What is UX, and how does it relate to hardware?
Lately, I've been trying to unravel all of the mysteries of a great hardware product. From the engineering, to the strategy, to the design, it all ties in to the mystery of what separates the good from the bad. But I know I've been missing something, because I haven't yet hit upon that famous buzzword - User Experience. What is UX, exactly? And how does it relate to hardware?
I endeavored to find out, by interviewing a UX/UI expert I know. After a good deal of conversation, and a good deal more contemplation, I whittled it down to this:
UX is broad, encompassing several major considerations in product development. Specifically, they are: the user, the form, the content, and the structure of your product.
- User: Who is our user? What problem of theirs are we solving? How do we divide this problem into user stories?
- Form: What form does the solution to the problem take? Is it a product? A service? A hybrid?
- Content: What information and what actions are we going to make available to the users?
- Structure. How do we structure the available information and actions to make it clear to the user how to solve the problem?

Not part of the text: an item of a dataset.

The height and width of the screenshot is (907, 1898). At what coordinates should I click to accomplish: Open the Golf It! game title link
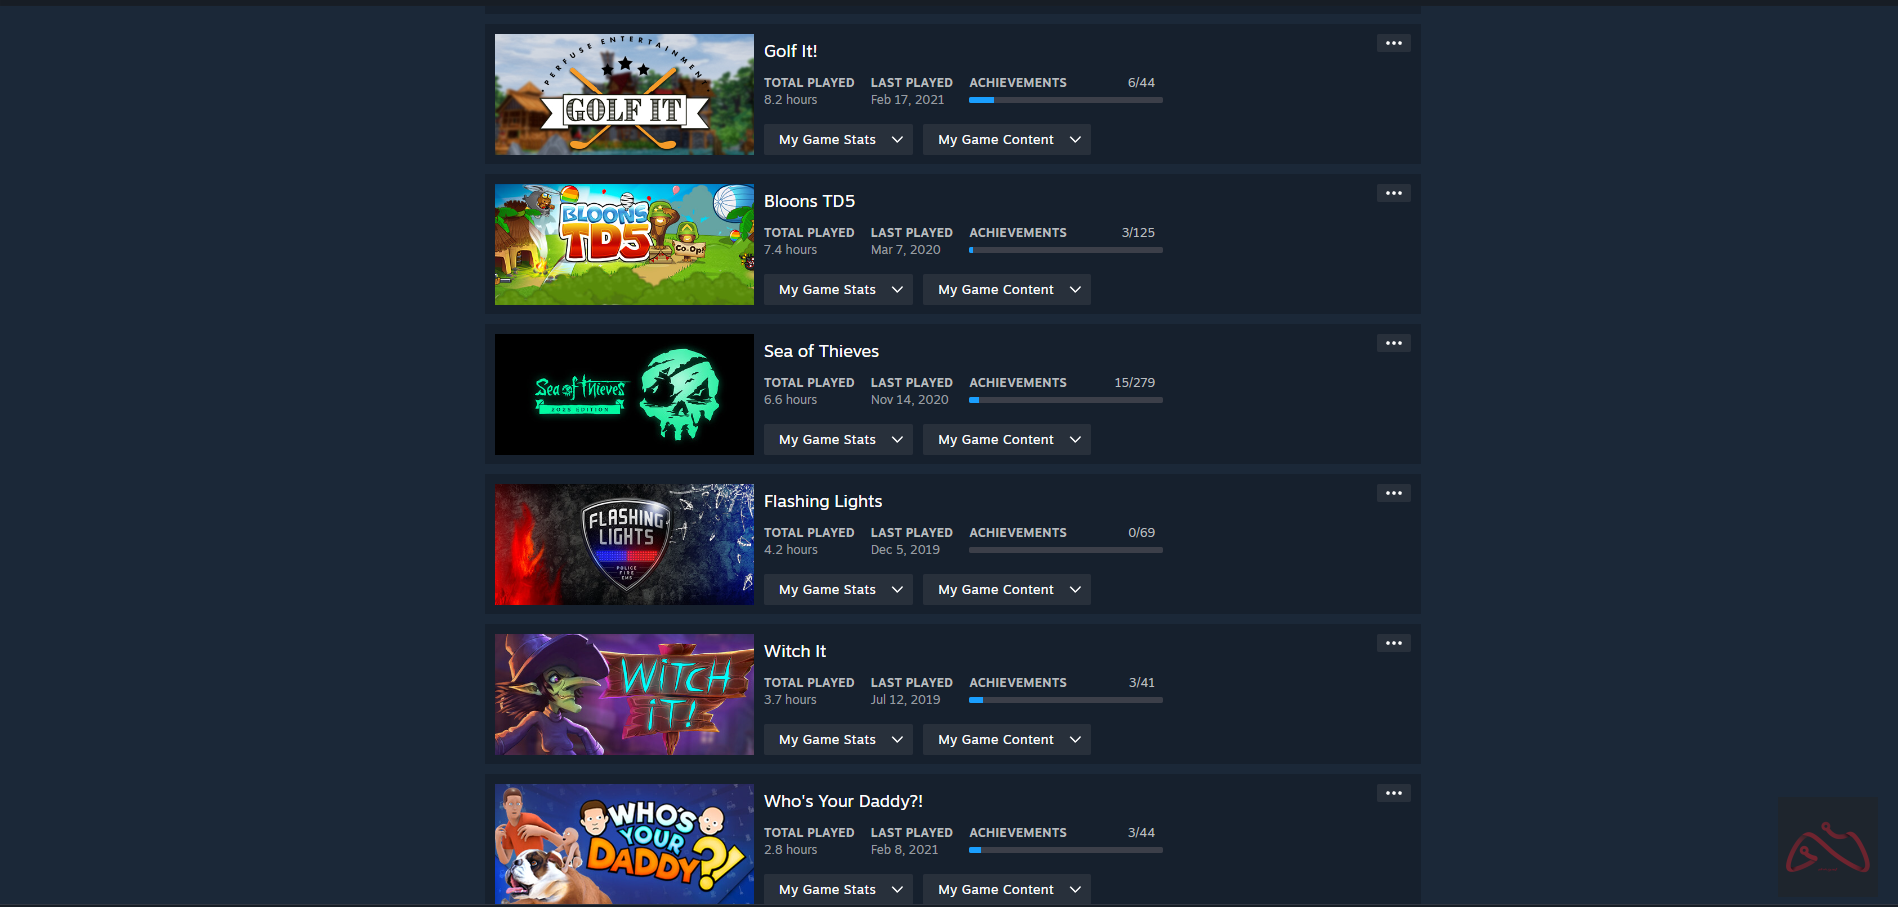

Does some of this sound familiar? It should. The first two parts (user and form) are largely contained in our design thinking process. In the Empathy and Definition steps of design thinking, we get in the heads of our users and decide on the essence of what we're trying to solve. The next three stages of design thinking - Ideation, Prototyping, and Testing - guide us through defining the form that the solution to our users' problem will take.
The two new factors we've got to contend with are Content and Structure. When design thinking is done, you've got to define the information and actions you'll expose to the user at any given point, and how those two will combine into an intuitive series of tasks that solve the user's problem. In an app or website that will be some sequence of menus, buttons, and text. On a connected hardware product that will be knobs, dials, buttons, LEDs, and a corresponding app.
Now we have an understanding of what UX is. But how does does one begin defining a good User Experience? Well, take this with a grain of salt, I'm new to the field. But, my current understanding is something like the following:
First, we take it back to the user. During design thinking, we got into the head of our user, defined their problem, and decided on the form of the solution. Now, we break down the high level vision of our solution into a series of user stories. The Internet tells us that:
A user story is a tool used in Agile software development to capture a description of a software feature from an end-user perspective. The user story describes the type of user, what they want and why. A user story helps to create a simplified description of a requirement.
Replace "software" with "hardware" and we're still in business. User stories are generally kept to 1 sentence to be brief and to-the-point. For those of you who studied up on your design thinking, think of them as mini "point of view" statements.
So we've taken all the potential features of our product and created brief stories describing the user's interaction with those feature. Next, we consider the optimal flow of that interaction. A flow is the series of steps in our interaction. Let's define optimal as the intersection of short and intuitive.
Overall, we dive in to User Experience by taking the solution we've defined, breaking it into a series of user stories, and defining a brief and intuitive series of steps that a user can take to accomplish the task highlighted in the story. Sounds pretty doable on paper, right? But there's no doubt that this quickly becomes a daunting task in the real world. For starters, we've only touched on the foundation of UX here. Getting your UX Content and Structure right will involve wireframes, color palettes, a level of obsession with menus you probably never thought possible, and more.
For example, Zuli's UX definition takes up (at least) one whole wall of their office.
But nothing worth doing is easy, and a thoughtful UX implementation is definitely worth doing. When you think about it, UX is on the front lines of the battle. Everything else you put into your product - strategic analysis, boatloads of engineering, even most of the design thinking process - is fairly opaque to the end user. But your UX work is front and center, and will play a huge role in defining the users' opinion of your product. So put the time in, and do it right!